When Gym won her seat in 2015, she was a former teacher turned rabble-rousing public school activist, known for co-founding the Philadelphia Public School Notebook, a news outlet covering the district, and Parents United for Public Schools, a parents organization.
Some people dismissed her as a one-issue candidate, but it was an issue — education — that fueled her victory. And many reforms she’s since pushed, like ending suspensions in grades K-2 and returning the district to city-control, were accomplished.
Education is still a key issue for Gym. After a three-hour Council meeting this month, she changed from heels into flats to dash to a school board meeting, where she encouraged members to create an emergency facilities repair fund.
Gym spoke at four high school or middle school graduations this spring. She’s a mentor for two students who organize youth climate rallies. (They call her their “climate mother.”)
During a pause in a busy day, Gym pivots into actual mother mode and calls her 16-year-old daughter, Taryn.

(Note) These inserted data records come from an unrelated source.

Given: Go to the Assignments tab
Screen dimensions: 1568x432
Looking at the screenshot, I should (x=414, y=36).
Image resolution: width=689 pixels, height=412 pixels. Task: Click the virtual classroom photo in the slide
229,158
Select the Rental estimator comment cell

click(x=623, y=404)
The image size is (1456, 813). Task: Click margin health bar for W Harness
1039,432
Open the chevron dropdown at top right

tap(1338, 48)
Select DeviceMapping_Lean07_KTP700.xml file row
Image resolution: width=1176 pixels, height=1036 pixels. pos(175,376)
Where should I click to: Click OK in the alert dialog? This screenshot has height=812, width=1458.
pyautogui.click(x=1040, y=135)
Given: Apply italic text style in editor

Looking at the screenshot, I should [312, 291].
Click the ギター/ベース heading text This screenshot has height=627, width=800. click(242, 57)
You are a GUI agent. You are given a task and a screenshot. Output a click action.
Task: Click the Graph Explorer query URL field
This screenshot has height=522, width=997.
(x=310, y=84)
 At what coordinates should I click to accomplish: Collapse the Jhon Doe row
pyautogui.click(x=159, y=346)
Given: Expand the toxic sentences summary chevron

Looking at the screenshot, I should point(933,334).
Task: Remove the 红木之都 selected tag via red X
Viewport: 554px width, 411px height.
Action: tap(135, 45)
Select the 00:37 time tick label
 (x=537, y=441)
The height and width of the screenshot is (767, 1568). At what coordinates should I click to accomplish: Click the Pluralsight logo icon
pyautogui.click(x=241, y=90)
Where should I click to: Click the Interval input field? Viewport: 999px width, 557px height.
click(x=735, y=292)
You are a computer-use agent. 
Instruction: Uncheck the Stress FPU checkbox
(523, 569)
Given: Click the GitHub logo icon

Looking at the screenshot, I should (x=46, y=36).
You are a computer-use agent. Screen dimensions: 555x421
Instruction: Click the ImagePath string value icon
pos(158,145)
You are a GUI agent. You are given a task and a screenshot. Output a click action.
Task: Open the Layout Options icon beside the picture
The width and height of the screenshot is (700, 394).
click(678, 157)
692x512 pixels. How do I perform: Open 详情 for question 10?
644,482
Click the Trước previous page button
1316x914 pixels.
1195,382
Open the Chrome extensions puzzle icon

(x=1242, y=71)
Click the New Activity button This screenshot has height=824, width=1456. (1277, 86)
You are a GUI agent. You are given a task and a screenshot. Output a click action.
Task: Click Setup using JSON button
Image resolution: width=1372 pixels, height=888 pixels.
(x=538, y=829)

“Hello, Bunny!” she gushes into the phone. The girl had just won second place in a national history competition. Her winning speech was about the 1967 student walkouts in Philadelphia.
Gym, a daughter of Korean immigrants and graduate of the University of Pennsylvania, also has an adult son and daughter with her husband, Bret Flaherty. The family lives in Logan Square. The kids’ educational path has been scrutinized by her critics. Her kids attended FACTS Charter School, which Gym cofounded, and later went to elite public magnet schools, Masterman and Central.
“Helen Gym has skillfully marshaled her children through all the educational options,”said David Hardy, executive director of Excellence Schools PA, a school-choice advocacy group “Now she stands as a big obstacle for low-income families’ having those same kinds of options.”
Gym won’t say if she plans to run for higher office, only that in her next term she wants to focus more on environmental legislation. She was one of four members to vote against a bill to open a liquid natural gas plant in the city.
She opposes a bill that awards 10-year tax exemptions in certain Keystone Opportunity Zones. She also voted against a bill, introduced by Brian O’Neill, banning food trucks in his Northeast district, bucking the tradition that Council defers to the district members on local issues.
But Gym says she sees her primary win as a vote for more independent, at times dramatic, action.
“I would say that there is a real appetite for movement at the local level," she said. “Being bold in the face of cynicism, distrust, and dysfunctionality is one of the most important things you can do. I don’t start with whether something will have a chance of passing. I never start there. Because 600 to 800 people filling City Hall — it’s hard to say no to that.”